Fleet cost comparison
Option A — Lectric XPeak 2.0 (best value, has derailleur)
Item
Qty
Unit
Total
Lectric XPeak 2.0 Step-Thru (std battery)
30
$1,299
$38,970
Spare standard batteries (720Wh)
10
$489
$4,890
Fast chargers 5A (swap station, playa)
10
$149
$1,490
Slow chargers 2A (warehouse, year-round)
30
$69
$2,070
Power strips, rack, distro, cords (playa station)
—
—
~$550
Estimated total
~$47,970
Option B — Murf Higgs ST (no derailleur, solves last year's failure)
Item
Qty
Unit
Total
Murf Higgs ST (52V, 780Wh battery)
30
$1,995
$59,850
Spare batteries (52V 15Ah, American Electric)
10
$610
$6,100
Chargers (standard — fast charger TBD)
30
~$70
~$2,100
Power strips, rack, distro, cords (playa station)
—
—
~$550
Estimated total
~$68,600
Premium over Option A
+~$20,630
Bottom line
Two real contenders. One phone call each.
The RadRunner is off the table — bankruptcy, CPSC fire warning, and charger lock-in are three separate deal-breakers. After exhaustive research, no belt-drive fat tire ebike exists in fleet range — the market simply doesn't make one yet. That leaves two viable paths:
Option A — Lectric XPeak 2.0 ($1,299/bike, ~$48K fleet): Best value, IP65 dust-sealed, 26" × 4" fat tires, fast charger available. But it HAS a derailleur — the thing that broke last year. Mitigated by wax lube protocol but not eliminated.

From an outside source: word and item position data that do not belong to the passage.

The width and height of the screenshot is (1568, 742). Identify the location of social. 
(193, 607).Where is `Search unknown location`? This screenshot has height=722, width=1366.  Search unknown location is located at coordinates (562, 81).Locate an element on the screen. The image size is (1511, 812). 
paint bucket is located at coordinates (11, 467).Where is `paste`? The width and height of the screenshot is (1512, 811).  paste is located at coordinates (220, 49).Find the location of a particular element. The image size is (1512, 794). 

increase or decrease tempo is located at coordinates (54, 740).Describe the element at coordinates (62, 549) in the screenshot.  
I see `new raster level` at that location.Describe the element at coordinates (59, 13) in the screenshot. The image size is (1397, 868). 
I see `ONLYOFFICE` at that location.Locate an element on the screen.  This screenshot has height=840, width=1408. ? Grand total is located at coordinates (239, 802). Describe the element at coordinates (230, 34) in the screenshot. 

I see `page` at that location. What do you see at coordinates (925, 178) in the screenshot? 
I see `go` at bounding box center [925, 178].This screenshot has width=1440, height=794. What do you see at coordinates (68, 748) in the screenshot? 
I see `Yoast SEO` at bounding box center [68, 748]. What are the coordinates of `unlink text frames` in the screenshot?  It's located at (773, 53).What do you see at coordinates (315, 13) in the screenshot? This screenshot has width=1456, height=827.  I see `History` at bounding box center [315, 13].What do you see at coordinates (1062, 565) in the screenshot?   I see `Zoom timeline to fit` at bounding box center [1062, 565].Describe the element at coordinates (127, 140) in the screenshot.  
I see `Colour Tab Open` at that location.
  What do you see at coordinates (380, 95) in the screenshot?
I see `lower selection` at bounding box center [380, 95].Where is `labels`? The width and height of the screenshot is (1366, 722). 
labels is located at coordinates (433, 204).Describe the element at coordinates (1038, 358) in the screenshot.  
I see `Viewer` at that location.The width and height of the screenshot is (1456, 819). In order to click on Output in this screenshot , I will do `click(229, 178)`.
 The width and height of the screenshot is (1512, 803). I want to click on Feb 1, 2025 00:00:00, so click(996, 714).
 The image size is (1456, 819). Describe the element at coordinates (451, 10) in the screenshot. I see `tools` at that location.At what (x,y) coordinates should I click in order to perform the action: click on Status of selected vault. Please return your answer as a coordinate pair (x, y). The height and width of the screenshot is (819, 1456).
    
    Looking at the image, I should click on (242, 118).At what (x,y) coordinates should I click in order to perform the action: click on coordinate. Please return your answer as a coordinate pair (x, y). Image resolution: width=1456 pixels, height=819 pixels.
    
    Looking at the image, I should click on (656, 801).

Option B — Murf Higgs ST ($1,995/bike, ~$66K fleet): Single-speed chain — zero derailleur, zero shifting. Directly solves last year's #1 failure. IPX6, UL certified, 52V, test rides available in LA. Costs $18K more but eliminates the maintenance problem entirely.
Next steps: Call Lectric (602-715-0907) for fleet pricing and 80% charge option. Call Murf (949-218-5920) for fast charger availability and fleet pricing. Schedule a test ride at Murf's LA showroom. Then decide.